If the water jug breaks, the adult will have to pick up the pieces. It is one more thing to do, and any parent knows that having one child is muuuuuch work, and even more with several children !
Well. These reasons are really understable and legitimate.
But such a way of educating has limits and can even prove counter-productive, i.e. reinforcing a child’s clumsiness and lack of self-confidence.
So, what is one to do if a child breaks a water jug, to keep the same example ?
Don’t scold the child : if he/she didn’t do it on purpose, just ask him/her to fetch the broom, a garbage bag, and, more importantly, to go away from the dangerous area. If he/she did it on purpose (to make you angry, or just to discover what would happen if he/she dropped it), ask the same, and give him/her a task to be done as a compensation, if he is able to understand this concept.
He/she is to pick up the pieces only if he/she is old and skilful enough to do it without hurting himself/herself. The goal is neither to humiliate nor to hurt, but to make clear that actions have consequences, and that one must face and fix one’s mischieves.
Insist on the difference between mischief and clumsiness : the first one is intentional, and the child is well aware that it was forbidden, that it should not have been done. The second one is not intentional, it is an accident. Once the place is clean again, try to have him/her understand why it happened, and what can be done to avoid it.
As for the extra workload, I have no solution… unless you put your children in the freezer. Don’t worry, with a few minutes in the microwave, they will be as new.
How could the use of non breakable materials be counter-productive ?
Well, it is precisely because the child will not discover that many objects break. The first time one of my daughters broke a mug, she froze still, and told me « I didn’t know it could break », with a desperate tone. From this moment on, she knew it, and paid much more attention to things.
Another of my daughters received a cute gaiwan. She was so excited when she opened the package, that she dropped the saucer that broke. Lesson learnt the hard way : she now knows that haste can cause catastrophes.
The injured saucer was fortunately curable. It now shows a beautiful scar. An educational tool.
A child who is surrounded with unbreakable, overly safe, materials, will not learn that, in real life, things are mostly delicate, that they break, tear away, get damaged.

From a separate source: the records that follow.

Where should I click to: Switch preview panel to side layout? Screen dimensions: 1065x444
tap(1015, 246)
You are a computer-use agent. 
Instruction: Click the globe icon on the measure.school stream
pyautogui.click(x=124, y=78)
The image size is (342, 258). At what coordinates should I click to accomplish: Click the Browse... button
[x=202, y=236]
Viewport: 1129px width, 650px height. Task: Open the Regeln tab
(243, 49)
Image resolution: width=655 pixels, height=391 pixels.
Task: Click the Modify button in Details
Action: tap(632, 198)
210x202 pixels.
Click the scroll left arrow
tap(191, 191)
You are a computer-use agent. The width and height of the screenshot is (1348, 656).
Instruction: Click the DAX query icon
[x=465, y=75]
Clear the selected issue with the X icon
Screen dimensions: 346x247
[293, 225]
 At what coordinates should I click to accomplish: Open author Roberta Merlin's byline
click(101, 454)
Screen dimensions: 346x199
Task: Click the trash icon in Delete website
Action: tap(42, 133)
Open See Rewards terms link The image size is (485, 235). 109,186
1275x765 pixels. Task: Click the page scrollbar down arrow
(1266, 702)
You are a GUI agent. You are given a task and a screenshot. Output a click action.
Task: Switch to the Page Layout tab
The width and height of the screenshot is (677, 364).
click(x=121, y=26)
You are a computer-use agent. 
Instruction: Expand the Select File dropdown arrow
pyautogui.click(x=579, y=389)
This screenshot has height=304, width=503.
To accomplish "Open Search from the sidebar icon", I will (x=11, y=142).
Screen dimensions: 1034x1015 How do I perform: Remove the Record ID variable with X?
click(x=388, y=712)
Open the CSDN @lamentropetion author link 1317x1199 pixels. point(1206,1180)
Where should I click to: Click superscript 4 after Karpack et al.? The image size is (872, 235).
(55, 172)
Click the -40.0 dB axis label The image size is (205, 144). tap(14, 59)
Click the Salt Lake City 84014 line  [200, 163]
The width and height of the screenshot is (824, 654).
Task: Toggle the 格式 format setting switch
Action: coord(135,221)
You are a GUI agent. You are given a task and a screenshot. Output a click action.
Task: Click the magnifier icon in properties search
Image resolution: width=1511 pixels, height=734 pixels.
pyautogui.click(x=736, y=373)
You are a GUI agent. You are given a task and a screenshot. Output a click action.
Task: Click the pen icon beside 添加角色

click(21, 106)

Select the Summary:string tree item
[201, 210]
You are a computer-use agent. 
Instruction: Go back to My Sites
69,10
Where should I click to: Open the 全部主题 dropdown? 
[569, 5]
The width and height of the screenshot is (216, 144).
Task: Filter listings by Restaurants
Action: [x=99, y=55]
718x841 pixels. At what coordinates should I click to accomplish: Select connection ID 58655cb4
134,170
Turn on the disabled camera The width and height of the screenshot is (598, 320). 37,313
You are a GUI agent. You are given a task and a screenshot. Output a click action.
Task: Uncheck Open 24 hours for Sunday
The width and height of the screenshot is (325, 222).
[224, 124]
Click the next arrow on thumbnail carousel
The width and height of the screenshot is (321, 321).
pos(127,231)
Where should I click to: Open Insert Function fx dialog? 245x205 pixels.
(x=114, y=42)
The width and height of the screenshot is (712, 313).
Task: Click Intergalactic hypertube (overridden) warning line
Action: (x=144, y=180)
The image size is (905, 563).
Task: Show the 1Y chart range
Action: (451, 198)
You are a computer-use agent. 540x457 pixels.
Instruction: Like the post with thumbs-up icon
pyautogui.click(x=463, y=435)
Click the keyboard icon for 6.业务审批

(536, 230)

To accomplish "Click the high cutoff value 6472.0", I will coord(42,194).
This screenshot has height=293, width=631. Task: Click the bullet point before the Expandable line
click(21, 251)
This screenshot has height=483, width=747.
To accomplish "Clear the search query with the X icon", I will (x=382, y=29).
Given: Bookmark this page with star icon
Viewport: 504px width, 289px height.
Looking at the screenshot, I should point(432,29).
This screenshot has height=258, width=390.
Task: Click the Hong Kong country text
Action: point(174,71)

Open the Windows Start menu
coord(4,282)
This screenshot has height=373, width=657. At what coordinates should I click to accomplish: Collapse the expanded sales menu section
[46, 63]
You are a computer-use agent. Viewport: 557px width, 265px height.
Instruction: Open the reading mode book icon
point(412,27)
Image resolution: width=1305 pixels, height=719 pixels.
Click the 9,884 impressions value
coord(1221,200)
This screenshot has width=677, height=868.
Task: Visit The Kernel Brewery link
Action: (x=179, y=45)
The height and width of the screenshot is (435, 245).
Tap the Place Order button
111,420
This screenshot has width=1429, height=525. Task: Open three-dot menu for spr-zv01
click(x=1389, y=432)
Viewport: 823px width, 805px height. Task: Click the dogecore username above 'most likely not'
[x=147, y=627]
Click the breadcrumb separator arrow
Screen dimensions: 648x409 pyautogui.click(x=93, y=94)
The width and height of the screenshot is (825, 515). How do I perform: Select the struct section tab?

He or she will not learn to take care of them. Every child is able to learn, on his or her own rhythm, of course, but he or she is able to learn.
Any child is sensitive to beauté, to rarity, to the precious aspect of things. If he or she is told to be careful, if adults insist on the fragility but at the same time let him or her use the object anyway, he or she will feel important, and will do his or her best to keep it intact. He or she will be more focused : he or she is regarded as a « grownup ».
A plastic tumbler is not to be handled the same way as a fine bone china or a Yi Xing clay teapot – the famous very delicate Chinese teapots.
One can do anything with a plastic tumbler, like a water or a pop battle.
Using a bone china teacup or a Yi Xing teacup demands concentration, care, attention. It is liked being invited to Buckingham Palace for tea, or to the Forbidden City.
In other words, letting children use delicate teaware is teaching them the difference between the ordinary and the special things. And it is still possible to grab the plastic tumblers for a water battle after tea, isn’t it ?
It is introducing them to beauty. It is showing them that luxury is not for wealthy people only. Children are very sensitive to beauty, even though they do not know why. Of course, if all they know is tacky plastic stuff with very bright colors, they will love only tackiness, since they will not know anything else as « beauty ». And they will dream of having solid gold loos…
It is respecting them by asking them to respect people who trust them enough to let them use their treasures : when one lets other people use something, it means trust. And there is no better way for a child to have self-confidence, than showing him or her than one trusts him or her. An ascending spiral is on.
OK. That’s all very well, but how to avoid breaking great-grand-aunt Anastasia’s Lomonosov teaware, or the Meiji era set brought from Japan by Uncle George when he was a military attaché at the British Embassy in Tokyo, or the Yi Xing teapot made by master potter, that cost us one arm and three toes ?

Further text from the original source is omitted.